Limitations and practical implications

Considerable methodological heterogeneity is noticeable in the analysed studies, including differences in sample size, clinical characteristics of participants, and imaging techniques used. Many studies are based on small samples (n < 30), which significantly limits the statistical power and reliability of the obtained results [94,95]. Some studies also differ in the way they define and segment the UF, leading to ambiguous or contradictory results regarding its role in language and emotional functions [96]. An additional problem is the insufficient consideration of confounding factors such as age, gender, level of education, or comorbid neurodegenerative diseases. Despite these limitations, DTI and tractography techniques offer unique opportunities for studying the microstructural properties of WM, especially in the context of early cognitive changes. Studies suggest that reduced FA in UF may be a predictive biomarker in disorders such as MCI and post-stroke aphasia. Incorporating such techniques into clinical practice may increase diagnostic sensitivity and allow for more precise monitoring of disease progression or treatment response [25,26,97].

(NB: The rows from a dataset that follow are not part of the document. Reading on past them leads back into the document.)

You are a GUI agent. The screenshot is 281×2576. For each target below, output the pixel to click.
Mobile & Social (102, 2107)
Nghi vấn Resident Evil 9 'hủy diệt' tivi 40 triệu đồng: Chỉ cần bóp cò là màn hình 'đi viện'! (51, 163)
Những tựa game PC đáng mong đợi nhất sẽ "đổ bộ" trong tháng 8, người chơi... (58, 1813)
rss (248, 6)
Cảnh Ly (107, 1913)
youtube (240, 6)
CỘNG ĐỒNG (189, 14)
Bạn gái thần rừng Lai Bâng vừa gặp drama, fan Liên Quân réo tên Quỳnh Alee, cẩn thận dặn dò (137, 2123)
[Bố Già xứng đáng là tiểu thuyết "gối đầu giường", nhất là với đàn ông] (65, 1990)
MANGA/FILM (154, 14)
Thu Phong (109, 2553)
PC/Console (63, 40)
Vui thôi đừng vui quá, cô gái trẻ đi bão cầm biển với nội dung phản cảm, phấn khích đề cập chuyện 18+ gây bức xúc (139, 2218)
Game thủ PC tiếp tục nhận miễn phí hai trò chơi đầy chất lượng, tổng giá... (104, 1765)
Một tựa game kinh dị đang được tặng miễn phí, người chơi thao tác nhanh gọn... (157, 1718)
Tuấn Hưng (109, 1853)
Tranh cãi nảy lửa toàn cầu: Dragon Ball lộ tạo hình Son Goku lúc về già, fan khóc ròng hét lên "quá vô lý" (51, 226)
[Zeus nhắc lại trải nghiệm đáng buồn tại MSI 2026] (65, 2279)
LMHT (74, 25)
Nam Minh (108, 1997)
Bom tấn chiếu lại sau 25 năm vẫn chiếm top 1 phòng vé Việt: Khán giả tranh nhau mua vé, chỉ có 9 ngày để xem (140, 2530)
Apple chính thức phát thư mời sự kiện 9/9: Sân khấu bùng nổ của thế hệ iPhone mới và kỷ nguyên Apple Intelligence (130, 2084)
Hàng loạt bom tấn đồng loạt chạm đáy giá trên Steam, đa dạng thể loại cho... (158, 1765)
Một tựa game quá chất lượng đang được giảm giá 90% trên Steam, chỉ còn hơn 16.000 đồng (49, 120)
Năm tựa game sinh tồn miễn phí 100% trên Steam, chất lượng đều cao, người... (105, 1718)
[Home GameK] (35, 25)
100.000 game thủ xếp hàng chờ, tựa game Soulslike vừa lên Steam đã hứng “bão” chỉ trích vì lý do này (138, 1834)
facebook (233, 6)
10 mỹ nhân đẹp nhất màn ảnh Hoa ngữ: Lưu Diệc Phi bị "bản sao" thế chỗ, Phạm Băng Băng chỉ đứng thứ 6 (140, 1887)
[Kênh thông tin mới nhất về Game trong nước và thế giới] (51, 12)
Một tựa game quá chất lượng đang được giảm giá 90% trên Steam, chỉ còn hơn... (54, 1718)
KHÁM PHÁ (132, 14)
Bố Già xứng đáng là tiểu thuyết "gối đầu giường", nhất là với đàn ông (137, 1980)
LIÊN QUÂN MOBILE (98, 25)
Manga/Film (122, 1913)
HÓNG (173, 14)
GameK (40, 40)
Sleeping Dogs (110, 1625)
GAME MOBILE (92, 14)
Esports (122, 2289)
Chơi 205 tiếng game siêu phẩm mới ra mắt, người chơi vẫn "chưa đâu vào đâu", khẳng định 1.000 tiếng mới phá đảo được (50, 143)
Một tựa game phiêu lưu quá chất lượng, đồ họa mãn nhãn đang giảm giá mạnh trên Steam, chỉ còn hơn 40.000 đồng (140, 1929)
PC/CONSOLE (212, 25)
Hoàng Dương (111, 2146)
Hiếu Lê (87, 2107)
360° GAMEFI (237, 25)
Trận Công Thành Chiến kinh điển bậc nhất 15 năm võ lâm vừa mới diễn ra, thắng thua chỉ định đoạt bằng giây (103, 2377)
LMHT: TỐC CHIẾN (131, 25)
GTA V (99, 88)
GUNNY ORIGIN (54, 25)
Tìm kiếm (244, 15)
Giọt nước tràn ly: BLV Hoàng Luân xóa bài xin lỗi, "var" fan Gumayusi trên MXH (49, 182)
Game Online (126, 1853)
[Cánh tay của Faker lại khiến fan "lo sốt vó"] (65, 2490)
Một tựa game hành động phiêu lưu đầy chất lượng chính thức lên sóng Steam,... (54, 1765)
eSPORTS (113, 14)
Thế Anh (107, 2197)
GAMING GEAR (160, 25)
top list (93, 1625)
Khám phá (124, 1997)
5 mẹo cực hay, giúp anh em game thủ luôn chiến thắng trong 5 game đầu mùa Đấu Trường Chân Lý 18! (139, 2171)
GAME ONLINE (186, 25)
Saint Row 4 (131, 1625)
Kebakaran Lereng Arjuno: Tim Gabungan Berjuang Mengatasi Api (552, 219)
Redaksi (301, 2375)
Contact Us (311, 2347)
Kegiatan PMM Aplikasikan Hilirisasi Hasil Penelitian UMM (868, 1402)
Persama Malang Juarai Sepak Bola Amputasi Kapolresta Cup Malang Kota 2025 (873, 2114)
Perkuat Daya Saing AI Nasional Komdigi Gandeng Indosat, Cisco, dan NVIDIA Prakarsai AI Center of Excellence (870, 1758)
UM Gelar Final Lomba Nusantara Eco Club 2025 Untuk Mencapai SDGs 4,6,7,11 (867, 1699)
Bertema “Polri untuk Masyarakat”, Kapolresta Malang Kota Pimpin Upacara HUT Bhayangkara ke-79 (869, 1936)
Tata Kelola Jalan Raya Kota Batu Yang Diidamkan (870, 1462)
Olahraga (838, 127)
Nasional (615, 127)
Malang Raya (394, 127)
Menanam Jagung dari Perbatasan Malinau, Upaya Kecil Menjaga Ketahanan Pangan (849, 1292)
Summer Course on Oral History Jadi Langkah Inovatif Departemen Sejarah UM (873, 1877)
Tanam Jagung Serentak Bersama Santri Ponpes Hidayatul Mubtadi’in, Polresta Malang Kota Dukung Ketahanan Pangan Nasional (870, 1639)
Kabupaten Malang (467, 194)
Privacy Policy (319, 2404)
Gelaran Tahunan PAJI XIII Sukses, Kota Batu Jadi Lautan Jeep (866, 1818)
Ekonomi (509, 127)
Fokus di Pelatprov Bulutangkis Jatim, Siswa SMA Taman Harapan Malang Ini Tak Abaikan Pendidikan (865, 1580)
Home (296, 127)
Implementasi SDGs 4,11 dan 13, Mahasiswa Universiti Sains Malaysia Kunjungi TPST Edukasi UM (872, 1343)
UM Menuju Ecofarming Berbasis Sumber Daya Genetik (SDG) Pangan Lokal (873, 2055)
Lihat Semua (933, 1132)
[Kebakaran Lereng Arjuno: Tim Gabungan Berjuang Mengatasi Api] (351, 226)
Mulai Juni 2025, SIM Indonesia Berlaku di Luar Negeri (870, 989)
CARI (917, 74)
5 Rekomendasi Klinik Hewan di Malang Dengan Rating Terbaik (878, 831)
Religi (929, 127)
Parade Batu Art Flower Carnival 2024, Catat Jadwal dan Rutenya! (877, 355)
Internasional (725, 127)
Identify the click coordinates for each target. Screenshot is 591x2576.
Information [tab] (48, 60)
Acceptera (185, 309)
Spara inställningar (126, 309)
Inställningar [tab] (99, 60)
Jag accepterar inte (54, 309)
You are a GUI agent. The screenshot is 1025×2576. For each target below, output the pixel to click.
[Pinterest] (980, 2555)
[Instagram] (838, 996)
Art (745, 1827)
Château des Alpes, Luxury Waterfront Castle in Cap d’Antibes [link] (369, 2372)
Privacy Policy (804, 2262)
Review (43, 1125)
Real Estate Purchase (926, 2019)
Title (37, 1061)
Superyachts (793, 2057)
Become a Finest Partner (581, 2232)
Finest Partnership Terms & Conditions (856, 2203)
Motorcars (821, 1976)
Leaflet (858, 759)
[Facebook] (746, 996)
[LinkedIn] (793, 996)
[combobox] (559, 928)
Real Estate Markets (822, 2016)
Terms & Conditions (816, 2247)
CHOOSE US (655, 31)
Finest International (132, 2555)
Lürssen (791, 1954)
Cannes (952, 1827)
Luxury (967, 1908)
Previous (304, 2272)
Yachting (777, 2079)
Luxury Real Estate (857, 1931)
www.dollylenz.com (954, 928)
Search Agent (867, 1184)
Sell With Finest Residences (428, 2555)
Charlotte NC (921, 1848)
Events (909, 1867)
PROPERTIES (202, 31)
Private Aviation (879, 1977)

However, before DTI and tractography can be incorporated into routine diagnostic practice, further research is needed using standardised analytical protocols and multicentre trials with appropriate control for confounding variables. Additionally, integrating DTI findings with clinical cognitive assessment scales and other neuroimaging techniques, such as fMRI or PET, should be considered to provide a more comprehensive understanding of brain function [98100].

The future

All the studies above state that higher angular resolution DTI data and more sophisticated FT methods might help with limitations and mention about combining diffusion-weighted MRI and FT with functional data. DTI has a great deal of merit as a means of obtaining the correct diagnosis and adequate treatment pathway for patients. The question of performing DTI tests of human brains to segregate the population into healthy and disturbed people (e.g. those capable of committing crimes or murders) remains to be pondered. The question of using DTI to classify human brains into healthy individuals and those with potential disturbances (e.g., individuals capable of committing crimes or murders) remains a matter of ethical and scientific debate. A separate challenge involves determining the optimal measurement protocol, including resolution, the number of diffusion-weighted imaging (DWI) directions, and the number and values of b-factors. Additionally, the influence of systematic errors – particularly those related to spatial inhomogeneity of magnetic field gradients – on the measurement and calculation of DTI metrics and tractography in both k-space and q-space must be carefully considered.